A box of spirits has been lying in the ice for more than a 100 years. The brandy and whisky was left in the ice by Sir Ernest Shackleton and his team – when the box was opened 11 bottles of Mackinlay’s Scotch whiskey were revealed and one 1977 Cognac… (and that’s not true). The team left it just there after a trip to Antarctica for Shackleton’s 1907 Nimrod expedition.
Armagnac sold – Whiskey did not find buyer
Let’s set something straight: everyone in the web writes about a bottle of Cognac. But it’s not a Cognac. It’s an Armagnac. The Janneau Grande Armagnac 1872 is the oldest reserve of the Janneau family and Armagnac is distilled in Gascony in Southwestern France, not in Charente, and is seen as the only brandy that’s able to come close to the Cognac quality.

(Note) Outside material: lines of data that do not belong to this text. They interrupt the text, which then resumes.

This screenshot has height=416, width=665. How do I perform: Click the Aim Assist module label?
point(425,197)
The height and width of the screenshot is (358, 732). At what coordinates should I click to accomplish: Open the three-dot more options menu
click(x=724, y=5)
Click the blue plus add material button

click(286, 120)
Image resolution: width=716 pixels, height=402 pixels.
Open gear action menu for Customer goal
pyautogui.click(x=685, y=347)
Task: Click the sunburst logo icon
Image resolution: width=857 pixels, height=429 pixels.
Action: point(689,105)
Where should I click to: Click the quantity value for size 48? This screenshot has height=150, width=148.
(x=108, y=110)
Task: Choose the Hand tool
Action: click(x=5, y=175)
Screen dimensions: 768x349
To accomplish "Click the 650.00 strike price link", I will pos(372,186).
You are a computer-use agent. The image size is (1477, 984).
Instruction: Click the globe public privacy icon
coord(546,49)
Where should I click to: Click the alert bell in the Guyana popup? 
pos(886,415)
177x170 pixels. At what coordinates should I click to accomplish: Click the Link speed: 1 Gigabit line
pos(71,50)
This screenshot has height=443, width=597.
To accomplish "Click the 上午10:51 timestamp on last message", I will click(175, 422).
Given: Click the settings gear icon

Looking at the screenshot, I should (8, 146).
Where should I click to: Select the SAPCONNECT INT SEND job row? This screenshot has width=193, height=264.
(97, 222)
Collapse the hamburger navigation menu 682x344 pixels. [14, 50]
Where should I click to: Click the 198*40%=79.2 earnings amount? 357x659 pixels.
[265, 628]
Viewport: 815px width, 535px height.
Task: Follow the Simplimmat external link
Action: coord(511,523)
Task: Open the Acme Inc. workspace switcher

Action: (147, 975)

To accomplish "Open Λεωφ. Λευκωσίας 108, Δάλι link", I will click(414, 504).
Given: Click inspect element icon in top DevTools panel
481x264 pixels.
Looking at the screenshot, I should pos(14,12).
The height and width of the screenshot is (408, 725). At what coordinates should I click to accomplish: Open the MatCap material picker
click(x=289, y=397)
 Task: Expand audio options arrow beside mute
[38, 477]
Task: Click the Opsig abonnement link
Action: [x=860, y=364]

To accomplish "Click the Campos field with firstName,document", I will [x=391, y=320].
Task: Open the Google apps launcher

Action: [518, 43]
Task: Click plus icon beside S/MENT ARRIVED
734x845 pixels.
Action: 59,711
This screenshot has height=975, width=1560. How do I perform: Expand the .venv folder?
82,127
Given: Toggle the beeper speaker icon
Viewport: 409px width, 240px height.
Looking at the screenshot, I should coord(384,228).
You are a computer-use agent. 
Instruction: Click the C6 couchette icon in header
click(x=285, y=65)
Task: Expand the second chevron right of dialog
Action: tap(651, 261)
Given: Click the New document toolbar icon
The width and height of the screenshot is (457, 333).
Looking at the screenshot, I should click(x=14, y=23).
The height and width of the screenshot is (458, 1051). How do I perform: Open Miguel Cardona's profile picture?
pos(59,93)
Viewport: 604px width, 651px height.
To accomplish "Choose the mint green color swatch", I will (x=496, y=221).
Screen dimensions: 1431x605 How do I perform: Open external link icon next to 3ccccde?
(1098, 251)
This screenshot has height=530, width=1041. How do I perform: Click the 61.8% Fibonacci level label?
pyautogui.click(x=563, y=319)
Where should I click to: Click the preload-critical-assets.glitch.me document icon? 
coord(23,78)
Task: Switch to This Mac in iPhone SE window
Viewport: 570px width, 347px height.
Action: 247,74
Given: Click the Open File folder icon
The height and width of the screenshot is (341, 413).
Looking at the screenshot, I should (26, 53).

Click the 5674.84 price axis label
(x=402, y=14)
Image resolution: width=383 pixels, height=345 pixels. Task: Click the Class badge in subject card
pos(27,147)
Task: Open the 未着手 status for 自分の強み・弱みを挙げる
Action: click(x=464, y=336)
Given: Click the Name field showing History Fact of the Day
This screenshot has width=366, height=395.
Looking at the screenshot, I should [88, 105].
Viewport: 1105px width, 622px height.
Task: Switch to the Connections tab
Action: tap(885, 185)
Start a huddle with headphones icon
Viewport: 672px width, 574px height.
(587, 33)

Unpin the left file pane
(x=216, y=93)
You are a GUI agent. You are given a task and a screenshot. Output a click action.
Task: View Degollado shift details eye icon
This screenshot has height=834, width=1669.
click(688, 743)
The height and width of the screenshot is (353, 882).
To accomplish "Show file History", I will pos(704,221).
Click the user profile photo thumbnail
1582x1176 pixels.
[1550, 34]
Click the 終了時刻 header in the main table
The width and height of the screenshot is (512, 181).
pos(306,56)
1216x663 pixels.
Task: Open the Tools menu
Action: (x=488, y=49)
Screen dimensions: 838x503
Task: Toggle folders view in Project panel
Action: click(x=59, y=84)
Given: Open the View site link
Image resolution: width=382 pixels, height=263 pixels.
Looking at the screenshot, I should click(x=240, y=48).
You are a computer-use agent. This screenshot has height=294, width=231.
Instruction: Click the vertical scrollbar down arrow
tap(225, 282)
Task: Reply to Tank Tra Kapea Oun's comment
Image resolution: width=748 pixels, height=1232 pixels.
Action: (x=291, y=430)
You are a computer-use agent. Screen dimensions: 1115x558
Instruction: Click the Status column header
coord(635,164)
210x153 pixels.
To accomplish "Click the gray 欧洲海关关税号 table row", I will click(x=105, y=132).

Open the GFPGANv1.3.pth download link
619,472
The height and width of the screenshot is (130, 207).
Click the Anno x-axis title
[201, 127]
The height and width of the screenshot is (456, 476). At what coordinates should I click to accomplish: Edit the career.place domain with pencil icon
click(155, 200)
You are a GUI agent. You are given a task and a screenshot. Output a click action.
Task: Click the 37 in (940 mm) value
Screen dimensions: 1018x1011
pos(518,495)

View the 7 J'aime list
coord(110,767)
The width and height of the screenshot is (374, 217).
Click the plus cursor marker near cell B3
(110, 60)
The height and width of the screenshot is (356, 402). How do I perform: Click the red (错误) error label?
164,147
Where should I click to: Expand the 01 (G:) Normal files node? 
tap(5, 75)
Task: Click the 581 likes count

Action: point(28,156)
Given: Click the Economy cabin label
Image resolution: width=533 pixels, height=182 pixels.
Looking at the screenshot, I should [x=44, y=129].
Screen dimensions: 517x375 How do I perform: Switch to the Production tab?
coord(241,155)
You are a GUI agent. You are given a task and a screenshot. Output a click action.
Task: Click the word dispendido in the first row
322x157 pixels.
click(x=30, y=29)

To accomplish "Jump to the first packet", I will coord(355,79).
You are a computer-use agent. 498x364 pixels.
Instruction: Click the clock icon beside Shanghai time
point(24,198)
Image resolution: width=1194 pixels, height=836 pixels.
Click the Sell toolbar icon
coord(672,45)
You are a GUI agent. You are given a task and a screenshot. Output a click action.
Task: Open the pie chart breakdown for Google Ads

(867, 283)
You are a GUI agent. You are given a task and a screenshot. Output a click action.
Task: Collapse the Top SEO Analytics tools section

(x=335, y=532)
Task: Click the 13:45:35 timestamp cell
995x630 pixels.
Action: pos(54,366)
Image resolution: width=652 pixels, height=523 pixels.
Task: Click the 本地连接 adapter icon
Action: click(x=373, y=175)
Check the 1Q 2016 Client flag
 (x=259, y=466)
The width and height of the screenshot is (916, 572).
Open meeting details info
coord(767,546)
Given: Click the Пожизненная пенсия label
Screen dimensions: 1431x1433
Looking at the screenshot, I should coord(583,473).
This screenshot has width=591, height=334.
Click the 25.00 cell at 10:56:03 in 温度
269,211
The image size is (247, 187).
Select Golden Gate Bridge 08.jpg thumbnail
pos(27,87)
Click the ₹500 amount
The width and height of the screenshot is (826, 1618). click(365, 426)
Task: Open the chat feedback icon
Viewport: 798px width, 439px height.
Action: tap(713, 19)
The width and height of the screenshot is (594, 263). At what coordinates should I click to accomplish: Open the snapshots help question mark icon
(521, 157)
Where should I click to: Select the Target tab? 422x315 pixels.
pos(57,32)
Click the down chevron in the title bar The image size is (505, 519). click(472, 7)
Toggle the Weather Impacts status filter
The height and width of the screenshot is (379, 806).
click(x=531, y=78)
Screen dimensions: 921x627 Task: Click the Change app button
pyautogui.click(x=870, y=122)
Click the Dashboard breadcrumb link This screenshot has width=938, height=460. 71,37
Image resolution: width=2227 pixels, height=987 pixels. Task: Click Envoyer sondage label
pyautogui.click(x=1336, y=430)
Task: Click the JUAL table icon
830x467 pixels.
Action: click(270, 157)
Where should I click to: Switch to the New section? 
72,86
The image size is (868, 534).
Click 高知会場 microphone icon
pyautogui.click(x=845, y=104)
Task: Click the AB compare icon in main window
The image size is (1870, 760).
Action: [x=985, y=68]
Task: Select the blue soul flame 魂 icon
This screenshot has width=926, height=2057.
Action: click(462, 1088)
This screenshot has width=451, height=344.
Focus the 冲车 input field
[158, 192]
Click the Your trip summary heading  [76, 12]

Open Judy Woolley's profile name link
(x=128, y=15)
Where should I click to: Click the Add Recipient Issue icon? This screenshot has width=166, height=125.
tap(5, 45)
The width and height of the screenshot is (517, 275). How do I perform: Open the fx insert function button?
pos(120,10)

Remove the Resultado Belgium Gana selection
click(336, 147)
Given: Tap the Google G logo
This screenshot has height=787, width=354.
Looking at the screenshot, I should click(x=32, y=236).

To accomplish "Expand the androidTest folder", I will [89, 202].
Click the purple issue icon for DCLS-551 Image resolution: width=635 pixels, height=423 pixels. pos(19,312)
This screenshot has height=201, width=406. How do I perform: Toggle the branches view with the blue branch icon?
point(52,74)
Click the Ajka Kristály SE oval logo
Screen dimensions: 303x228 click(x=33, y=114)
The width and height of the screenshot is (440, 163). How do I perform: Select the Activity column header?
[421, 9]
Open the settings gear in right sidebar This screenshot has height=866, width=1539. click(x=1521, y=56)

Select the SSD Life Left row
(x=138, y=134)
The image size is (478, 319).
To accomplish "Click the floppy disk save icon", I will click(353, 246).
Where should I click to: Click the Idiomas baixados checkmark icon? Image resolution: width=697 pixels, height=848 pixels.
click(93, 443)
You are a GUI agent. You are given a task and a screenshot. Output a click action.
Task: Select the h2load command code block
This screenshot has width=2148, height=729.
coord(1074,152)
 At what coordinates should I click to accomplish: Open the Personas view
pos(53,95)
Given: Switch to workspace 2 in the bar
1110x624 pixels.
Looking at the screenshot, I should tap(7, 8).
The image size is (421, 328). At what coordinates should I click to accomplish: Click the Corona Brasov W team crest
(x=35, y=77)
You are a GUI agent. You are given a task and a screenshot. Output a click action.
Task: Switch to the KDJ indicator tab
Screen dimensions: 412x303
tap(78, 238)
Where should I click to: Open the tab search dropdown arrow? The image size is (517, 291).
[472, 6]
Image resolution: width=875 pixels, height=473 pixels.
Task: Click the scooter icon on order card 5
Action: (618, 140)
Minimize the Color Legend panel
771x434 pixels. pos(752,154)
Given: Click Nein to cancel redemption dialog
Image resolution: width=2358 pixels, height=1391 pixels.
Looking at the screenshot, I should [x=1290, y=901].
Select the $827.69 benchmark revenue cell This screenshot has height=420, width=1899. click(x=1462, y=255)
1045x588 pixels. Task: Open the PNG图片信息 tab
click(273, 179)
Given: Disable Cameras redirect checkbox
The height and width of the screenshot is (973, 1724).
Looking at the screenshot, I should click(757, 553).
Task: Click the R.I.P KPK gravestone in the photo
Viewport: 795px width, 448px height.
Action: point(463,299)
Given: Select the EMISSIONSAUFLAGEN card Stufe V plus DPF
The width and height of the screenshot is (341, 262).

Auctioneer McTears just sold the rare 19th century bottle which went under the hammer today in Glasgow.
The rare Janneau 1872 was expected to get £1,800 and finally did 1.880 pounds. The brandy was bottled in 1977 and must be one of the oldest of Janneau.
Andrew Bell, spirit specialist at McTears is confident that the bottle is still drinkable.
“With very old bottles there is always the danger that over the years the spirit has been spoiled in some way, however these are very good examples and we are confident that the contents are in good condition and drinkable. The big question though is having spent several thousands pounds on a bottle, would you actually want to drink your investment?”
By the way: The whiskey bottles were not sold.